After a moment of comfortable silence he starts humming, head tipped back to rest on the seat and eyes shut against the on-off flash of passing streetlights. It takes Brad several lines to realise what Ray is singing — _clowns to the left of me, jokers to the right; here I am, stuck in the middle with you_ — and since Ray can’t see him and no one will be the wiser or ever, ever know, Brad soundlessly mouths the words along.

He taps his fingers on the steering wheel, a jittery tic that’s unlike him, one-two, one-two, one-two. Four weeks is a while to be gone, and he is not ready to let go, not yet, with his heart still beating out a staccato rhythm of gunfire. He’s not the one who took the edge off by getting into a fight with a civilian; his edges are all sharp and cutting, ragged bone slivers poking out from underneath skin that is almost, almost, ready to be human again.

…

It’s past midnight when they get to Brad’s house, a little too quiet and a little too peaceful. Brad tosses his keys onto the nearest flat surface and gives Ray an ungentle push between the shoulder blades, in the general direction of the bathroom.

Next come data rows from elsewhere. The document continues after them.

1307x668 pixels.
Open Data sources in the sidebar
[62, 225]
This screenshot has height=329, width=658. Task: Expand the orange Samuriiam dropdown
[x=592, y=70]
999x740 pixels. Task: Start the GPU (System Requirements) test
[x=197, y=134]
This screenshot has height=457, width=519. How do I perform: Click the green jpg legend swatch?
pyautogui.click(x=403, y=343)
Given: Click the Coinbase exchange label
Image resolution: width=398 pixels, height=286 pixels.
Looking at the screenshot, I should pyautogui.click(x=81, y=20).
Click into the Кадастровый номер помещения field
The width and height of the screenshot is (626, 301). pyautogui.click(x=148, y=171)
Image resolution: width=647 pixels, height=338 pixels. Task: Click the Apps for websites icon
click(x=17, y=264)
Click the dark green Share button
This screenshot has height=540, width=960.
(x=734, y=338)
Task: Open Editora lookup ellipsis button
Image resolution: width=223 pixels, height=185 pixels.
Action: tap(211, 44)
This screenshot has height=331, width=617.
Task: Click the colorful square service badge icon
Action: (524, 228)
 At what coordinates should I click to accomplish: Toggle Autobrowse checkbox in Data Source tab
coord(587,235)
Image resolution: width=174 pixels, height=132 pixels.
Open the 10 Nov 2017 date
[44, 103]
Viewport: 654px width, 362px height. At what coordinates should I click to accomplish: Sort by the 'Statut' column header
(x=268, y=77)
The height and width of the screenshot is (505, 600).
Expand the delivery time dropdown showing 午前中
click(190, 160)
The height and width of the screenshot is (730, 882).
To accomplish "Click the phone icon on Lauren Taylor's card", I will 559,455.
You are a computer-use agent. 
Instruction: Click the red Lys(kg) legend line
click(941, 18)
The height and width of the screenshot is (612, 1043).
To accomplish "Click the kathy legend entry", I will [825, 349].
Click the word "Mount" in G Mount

“C’mon. Go wash that shit off your face before you get hep b.”

“Oh, Jesus Christ, stop nagging, none of it’s mine.” Ray spits the words out over his shoulder, but obeys. He leans the door almost closed behind him, and his voice isn’t quite drowned out by the sound of running water when he yells, “You shoulda seen the other guy!”

“I have,” Brad yells back, picking up supplies to take back to the bathroom, antiseptic and some butterfly bandages, two packets of sutures he bummed from a corpsman months earlier, “and he was this close to wiping the floor with your skinny ass, you fucking runt.”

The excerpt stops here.